[What you are asked to do] Give the count of lines in the data that include "header", with no other words.

─── Given entries ───

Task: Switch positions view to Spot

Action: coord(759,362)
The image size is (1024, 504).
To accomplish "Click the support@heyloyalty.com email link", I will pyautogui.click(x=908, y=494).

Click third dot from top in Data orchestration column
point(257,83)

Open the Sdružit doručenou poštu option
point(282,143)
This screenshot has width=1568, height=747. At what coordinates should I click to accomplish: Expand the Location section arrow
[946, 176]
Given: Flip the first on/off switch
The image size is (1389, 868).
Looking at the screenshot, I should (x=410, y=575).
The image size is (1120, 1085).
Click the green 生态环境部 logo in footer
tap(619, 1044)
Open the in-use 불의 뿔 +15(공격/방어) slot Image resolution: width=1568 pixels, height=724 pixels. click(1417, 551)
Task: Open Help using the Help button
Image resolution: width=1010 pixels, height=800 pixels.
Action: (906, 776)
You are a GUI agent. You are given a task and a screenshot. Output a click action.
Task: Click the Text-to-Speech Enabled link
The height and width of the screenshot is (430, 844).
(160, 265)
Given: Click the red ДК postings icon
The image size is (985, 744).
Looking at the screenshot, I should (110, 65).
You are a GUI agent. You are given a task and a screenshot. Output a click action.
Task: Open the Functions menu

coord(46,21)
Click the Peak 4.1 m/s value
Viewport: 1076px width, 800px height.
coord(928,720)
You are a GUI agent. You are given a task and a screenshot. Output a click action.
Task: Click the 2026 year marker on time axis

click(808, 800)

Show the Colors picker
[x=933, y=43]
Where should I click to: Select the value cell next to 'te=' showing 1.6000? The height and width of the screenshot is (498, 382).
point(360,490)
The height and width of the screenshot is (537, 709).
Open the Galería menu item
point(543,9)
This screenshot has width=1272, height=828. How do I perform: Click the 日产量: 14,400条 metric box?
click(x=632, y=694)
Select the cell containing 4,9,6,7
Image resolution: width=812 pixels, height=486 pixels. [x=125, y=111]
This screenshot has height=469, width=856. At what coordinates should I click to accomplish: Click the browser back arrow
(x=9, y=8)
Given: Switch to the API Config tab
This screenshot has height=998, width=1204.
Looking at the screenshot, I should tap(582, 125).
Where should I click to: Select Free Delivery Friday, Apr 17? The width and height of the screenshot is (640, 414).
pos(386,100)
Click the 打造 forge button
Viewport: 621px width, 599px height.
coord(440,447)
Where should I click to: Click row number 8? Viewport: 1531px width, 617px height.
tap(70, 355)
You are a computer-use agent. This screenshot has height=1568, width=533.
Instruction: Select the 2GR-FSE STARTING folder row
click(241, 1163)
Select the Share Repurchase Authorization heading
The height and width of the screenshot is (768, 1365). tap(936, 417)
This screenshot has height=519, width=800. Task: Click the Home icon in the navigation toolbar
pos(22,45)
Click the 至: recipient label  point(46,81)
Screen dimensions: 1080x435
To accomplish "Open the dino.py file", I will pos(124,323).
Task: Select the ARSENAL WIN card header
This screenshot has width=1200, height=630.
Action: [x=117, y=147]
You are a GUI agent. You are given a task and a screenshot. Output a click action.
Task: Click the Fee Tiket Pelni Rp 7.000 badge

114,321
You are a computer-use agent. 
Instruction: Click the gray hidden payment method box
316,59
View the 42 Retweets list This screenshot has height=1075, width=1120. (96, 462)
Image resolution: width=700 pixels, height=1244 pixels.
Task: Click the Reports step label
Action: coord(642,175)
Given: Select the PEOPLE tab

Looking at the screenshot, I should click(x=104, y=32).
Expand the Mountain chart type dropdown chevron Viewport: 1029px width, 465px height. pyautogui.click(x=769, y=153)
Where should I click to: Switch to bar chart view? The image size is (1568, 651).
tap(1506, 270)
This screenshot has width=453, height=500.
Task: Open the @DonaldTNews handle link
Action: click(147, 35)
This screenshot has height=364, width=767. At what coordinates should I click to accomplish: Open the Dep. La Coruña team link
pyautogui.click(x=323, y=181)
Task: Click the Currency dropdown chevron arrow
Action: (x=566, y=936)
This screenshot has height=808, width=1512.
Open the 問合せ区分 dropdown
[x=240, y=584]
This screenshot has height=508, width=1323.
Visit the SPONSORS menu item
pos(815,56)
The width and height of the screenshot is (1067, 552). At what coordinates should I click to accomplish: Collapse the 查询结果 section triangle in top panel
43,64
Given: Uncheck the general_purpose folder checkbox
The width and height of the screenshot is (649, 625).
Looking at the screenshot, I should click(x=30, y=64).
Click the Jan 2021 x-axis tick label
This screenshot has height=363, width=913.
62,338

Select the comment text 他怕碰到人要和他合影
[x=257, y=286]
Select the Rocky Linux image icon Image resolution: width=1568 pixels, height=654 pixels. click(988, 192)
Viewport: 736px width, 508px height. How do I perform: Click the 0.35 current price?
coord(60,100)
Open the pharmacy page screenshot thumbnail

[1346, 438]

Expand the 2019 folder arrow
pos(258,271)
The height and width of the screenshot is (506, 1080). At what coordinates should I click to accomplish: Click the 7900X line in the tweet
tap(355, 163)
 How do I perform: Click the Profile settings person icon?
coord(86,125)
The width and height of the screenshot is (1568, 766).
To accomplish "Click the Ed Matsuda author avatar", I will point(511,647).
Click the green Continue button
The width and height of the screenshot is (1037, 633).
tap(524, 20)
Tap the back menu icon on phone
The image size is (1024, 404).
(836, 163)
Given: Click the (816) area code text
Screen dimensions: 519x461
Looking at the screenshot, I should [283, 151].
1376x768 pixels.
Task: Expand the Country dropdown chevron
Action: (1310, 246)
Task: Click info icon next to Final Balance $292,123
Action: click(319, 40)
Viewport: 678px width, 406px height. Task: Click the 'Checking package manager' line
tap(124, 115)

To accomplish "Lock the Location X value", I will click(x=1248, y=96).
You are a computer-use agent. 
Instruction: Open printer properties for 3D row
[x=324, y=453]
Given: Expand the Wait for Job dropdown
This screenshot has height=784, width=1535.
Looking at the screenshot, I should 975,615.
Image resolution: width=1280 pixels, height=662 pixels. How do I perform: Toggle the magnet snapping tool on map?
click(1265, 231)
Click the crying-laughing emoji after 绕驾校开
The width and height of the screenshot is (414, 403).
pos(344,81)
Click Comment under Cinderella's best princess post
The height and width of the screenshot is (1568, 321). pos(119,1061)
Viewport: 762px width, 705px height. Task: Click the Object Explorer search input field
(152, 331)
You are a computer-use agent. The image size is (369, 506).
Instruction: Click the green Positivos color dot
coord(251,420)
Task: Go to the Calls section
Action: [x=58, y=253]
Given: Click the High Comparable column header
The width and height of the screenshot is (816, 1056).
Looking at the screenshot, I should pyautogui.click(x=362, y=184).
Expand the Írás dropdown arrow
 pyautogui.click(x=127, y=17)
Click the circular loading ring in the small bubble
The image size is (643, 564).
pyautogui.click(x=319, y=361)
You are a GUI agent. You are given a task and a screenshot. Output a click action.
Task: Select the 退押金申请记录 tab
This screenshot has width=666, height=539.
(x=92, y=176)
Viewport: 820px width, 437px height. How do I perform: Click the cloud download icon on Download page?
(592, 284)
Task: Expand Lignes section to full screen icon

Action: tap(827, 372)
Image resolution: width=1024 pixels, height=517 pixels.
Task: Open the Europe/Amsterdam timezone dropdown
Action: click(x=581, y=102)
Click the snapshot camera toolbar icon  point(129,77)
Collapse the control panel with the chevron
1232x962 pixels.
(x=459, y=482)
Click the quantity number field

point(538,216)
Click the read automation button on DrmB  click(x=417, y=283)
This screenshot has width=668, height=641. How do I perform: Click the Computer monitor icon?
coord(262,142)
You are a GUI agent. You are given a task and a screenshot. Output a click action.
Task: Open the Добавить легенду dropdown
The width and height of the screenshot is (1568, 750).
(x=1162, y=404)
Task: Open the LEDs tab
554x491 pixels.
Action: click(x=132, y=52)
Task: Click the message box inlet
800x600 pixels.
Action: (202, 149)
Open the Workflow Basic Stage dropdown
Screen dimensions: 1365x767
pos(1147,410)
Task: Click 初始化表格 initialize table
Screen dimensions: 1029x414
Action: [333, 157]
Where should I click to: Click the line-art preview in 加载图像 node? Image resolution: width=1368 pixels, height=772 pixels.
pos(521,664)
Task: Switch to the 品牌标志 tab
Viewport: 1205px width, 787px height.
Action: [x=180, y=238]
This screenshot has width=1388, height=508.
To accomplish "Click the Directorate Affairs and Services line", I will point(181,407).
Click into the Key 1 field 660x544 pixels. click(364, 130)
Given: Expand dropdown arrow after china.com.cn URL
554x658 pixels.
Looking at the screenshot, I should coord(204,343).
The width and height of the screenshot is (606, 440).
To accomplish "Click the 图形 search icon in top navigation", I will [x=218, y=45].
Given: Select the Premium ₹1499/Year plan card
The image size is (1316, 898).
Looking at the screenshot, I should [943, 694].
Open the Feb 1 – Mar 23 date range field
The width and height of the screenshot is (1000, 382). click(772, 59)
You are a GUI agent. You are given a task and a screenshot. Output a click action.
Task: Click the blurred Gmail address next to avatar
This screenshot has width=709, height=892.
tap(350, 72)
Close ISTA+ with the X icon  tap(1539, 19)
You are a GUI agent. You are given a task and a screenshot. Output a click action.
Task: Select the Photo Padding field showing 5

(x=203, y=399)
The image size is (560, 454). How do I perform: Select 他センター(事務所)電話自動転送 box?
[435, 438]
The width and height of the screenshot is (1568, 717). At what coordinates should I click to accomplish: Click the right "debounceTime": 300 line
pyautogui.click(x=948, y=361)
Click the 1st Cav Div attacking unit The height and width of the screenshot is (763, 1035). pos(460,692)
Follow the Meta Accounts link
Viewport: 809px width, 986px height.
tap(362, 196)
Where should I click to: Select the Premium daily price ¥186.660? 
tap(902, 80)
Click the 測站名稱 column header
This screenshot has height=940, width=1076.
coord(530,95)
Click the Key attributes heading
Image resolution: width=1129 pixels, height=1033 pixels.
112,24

───

[Exercise output] 3